Word and element locating records:

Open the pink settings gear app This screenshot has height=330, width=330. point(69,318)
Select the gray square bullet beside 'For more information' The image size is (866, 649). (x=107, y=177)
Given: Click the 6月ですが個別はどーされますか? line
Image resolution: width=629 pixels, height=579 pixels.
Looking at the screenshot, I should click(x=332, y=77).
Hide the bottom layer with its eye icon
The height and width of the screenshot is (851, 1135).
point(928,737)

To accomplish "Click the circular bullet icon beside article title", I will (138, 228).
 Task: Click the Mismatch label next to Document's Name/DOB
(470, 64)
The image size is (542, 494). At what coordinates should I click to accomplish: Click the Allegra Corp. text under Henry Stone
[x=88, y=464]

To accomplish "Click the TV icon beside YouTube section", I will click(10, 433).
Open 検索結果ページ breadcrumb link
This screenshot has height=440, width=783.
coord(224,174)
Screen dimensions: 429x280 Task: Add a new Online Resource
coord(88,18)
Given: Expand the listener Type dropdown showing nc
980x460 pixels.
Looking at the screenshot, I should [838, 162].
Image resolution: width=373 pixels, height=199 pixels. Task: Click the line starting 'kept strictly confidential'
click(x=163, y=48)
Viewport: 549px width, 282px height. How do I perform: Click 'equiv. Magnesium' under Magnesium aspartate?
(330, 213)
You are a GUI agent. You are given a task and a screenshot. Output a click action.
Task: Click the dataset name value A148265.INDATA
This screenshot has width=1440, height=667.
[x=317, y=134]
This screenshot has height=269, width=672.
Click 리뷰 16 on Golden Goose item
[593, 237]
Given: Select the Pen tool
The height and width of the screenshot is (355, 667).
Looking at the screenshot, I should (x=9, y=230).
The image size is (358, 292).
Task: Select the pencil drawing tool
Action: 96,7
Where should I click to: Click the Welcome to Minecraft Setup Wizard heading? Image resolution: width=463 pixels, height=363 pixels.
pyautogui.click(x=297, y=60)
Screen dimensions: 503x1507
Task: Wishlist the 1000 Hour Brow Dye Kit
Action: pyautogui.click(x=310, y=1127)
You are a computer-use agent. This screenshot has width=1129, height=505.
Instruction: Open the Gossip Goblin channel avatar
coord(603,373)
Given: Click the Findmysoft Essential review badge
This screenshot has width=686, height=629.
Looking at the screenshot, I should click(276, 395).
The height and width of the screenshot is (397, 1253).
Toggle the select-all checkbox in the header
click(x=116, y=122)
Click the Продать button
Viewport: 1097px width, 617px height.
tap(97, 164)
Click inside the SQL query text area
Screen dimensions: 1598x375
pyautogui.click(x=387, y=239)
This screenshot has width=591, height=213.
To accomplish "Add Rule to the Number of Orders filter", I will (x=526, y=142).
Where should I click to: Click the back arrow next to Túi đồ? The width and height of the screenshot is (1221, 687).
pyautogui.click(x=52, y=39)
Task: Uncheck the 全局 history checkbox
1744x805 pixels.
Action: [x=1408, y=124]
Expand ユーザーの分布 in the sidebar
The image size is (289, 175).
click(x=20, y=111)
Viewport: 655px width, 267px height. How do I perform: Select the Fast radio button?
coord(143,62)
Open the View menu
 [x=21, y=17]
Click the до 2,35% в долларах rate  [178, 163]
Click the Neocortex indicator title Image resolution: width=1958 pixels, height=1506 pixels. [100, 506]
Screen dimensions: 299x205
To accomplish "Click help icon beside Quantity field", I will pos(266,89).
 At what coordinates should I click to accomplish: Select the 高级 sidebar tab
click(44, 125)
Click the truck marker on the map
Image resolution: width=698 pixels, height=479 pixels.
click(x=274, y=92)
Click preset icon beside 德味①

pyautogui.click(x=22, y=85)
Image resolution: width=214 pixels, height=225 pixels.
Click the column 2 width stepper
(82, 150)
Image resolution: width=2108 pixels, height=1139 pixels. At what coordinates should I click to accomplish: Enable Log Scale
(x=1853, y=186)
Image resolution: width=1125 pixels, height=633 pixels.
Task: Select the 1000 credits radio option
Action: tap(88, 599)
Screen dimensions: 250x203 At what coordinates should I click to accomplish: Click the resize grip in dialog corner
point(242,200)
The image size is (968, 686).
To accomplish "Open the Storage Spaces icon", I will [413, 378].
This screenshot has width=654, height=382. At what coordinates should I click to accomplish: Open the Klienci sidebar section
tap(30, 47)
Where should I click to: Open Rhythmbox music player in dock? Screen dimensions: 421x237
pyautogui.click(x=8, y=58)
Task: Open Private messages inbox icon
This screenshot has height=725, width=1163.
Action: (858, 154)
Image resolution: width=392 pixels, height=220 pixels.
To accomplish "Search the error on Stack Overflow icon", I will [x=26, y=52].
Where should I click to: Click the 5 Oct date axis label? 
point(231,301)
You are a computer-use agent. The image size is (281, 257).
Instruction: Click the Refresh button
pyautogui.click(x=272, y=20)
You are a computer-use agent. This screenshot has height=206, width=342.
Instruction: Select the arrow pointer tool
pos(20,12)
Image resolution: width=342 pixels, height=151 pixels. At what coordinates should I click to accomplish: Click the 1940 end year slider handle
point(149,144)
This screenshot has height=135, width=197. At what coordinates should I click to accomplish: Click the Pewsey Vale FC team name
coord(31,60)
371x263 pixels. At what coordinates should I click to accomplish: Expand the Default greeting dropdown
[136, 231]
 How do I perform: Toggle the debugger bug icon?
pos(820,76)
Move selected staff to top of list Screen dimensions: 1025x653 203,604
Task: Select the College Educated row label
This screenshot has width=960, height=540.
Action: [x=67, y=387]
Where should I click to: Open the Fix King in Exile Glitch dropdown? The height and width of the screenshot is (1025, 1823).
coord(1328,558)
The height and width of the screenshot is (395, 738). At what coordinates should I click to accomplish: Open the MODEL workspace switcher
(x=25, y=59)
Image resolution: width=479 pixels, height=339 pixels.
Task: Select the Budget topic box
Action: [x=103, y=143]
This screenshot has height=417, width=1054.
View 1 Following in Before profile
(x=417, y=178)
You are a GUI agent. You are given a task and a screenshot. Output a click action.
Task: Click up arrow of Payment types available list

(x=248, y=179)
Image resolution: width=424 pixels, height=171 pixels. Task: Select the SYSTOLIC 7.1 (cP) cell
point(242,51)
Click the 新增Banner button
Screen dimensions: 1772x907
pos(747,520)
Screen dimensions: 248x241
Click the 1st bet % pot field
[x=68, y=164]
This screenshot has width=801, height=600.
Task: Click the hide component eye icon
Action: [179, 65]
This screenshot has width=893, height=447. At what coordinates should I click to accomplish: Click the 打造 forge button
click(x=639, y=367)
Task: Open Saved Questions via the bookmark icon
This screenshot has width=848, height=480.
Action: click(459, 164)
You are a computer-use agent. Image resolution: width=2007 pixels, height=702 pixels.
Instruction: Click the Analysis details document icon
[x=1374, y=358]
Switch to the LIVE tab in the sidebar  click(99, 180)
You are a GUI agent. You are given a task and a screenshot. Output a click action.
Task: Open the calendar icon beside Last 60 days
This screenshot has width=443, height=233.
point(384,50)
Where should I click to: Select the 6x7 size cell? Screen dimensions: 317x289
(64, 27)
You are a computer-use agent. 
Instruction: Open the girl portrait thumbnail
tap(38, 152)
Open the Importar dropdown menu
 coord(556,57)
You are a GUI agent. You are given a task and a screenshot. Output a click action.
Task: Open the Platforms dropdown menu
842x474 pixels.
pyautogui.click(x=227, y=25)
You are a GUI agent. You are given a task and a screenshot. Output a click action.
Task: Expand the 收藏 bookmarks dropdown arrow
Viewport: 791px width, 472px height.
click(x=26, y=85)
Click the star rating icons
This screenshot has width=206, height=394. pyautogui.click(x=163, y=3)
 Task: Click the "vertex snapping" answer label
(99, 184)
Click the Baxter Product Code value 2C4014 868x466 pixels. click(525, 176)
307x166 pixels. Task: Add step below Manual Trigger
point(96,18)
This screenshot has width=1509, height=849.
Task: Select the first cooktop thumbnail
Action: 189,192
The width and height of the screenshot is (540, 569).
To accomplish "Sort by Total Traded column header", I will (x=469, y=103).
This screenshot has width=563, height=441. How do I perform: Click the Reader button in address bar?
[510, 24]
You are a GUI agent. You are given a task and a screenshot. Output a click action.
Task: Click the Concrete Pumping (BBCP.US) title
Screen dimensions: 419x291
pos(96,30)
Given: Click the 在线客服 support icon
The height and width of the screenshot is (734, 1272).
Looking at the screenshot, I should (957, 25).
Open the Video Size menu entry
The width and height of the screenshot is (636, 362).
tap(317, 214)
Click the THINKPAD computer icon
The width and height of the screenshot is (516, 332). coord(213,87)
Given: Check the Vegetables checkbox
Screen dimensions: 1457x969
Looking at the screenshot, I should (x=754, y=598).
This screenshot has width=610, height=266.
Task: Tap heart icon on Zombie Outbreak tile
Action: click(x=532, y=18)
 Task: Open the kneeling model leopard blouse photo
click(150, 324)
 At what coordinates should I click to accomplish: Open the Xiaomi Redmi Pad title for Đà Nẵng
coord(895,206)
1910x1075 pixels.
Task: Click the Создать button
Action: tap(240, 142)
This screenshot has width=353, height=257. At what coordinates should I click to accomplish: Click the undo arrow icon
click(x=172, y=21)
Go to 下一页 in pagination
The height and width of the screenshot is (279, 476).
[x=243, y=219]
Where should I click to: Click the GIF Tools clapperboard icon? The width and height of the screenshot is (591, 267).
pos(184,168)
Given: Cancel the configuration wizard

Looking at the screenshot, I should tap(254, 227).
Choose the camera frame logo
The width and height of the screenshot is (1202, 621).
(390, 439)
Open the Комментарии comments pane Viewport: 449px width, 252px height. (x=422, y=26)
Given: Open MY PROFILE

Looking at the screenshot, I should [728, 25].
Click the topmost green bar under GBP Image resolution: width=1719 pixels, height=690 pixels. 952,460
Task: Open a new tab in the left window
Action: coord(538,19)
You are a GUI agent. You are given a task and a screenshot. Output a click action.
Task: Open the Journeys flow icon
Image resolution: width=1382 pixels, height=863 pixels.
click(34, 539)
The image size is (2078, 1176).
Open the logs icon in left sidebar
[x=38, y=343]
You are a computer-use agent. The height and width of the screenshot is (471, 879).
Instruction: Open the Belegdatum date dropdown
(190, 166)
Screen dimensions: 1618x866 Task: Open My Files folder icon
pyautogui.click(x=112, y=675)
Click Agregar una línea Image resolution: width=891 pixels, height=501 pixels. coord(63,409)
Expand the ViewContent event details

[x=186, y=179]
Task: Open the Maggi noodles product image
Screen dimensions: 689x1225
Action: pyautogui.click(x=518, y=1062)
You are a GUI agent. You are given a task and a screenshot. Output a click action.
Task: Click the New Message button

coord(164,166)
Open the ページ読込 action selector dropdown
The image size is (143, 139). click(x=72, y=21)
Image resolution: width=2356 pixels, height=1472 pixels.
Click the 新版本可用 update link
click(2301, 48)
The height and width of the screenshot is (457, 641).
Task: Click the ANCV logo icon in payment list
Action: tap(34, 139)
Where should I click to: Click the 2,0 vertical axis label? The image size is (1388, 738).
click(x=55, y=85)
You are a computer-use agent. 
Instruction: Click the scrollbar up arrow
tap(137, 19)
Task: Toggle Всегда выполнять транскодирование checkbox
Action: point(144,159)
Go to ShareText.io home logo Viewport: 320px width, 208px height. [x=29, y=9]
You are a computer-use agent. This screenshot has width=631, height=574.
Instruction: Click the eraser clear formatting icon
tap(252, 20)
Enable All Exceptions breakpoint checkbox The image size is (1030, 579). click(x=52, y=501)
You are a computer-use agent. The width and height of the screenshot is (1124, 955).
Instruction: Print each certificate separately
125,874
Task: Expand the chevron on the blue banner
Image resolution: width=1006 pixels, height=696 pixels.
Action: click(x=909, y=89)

YOUR GOAL: Can you copy out the records without any change, starting with the line that contains "Task: Open the Maggi noodles product image" and going on through the last line of the records?

ANSWER TO THIS TASK:
Task: Open the Maggi noodles product image
Screen dimensions: 689x1225
Action: pyautogui.click(x=518, y=1062)
You are a GUI agent. You are given a task and a screenshot. Output a click action.
Task: Click the New Message button

coord(164,166)
Open the ページ読込 action selector dropdown
The image size is (143, 139). click(x=72, y=21)
Image resolution: width=2356 pixels, height=1472 pixels.
Click the 新版本可用 update link
click(2301, 48)
The height and width of the screenshot is (457, 641).
Task: Click the ANCV logo icon in payment list
Action: tap(34, 139)
Where should I click to: Click the 2,0 vertical axis label? The image size is (1388, 738).
click(x=55, y=85)
You are a computer-use agent. 
Instruction: Click the scrollbar up arrow
tap(137, 19)
Task: Toggle Всегда выполнять транскодирование checkbox
Action: point(144,159)
Go to ShareText.io home logo Viewport: 320px width, 208px height. [x=29, y=9]
You are a computer-use agent. This screenshot has width=631, height=574.
Instruction: Click the eraser clear formatting icon
tap(252, 20)
Enable All Exceptions breakpoint checkbox The image size is (1030, 579). click(x=52, y=501)
You are a computer-use agent. The width and height of the screenshot is (1124, 955).
Instruction: Print each certificate separately
125,874
Task: Expand the chevron on the blue banner
Image resolution: width=1006 pixels, height=696 pixels.
Action: click(x=909, y=89)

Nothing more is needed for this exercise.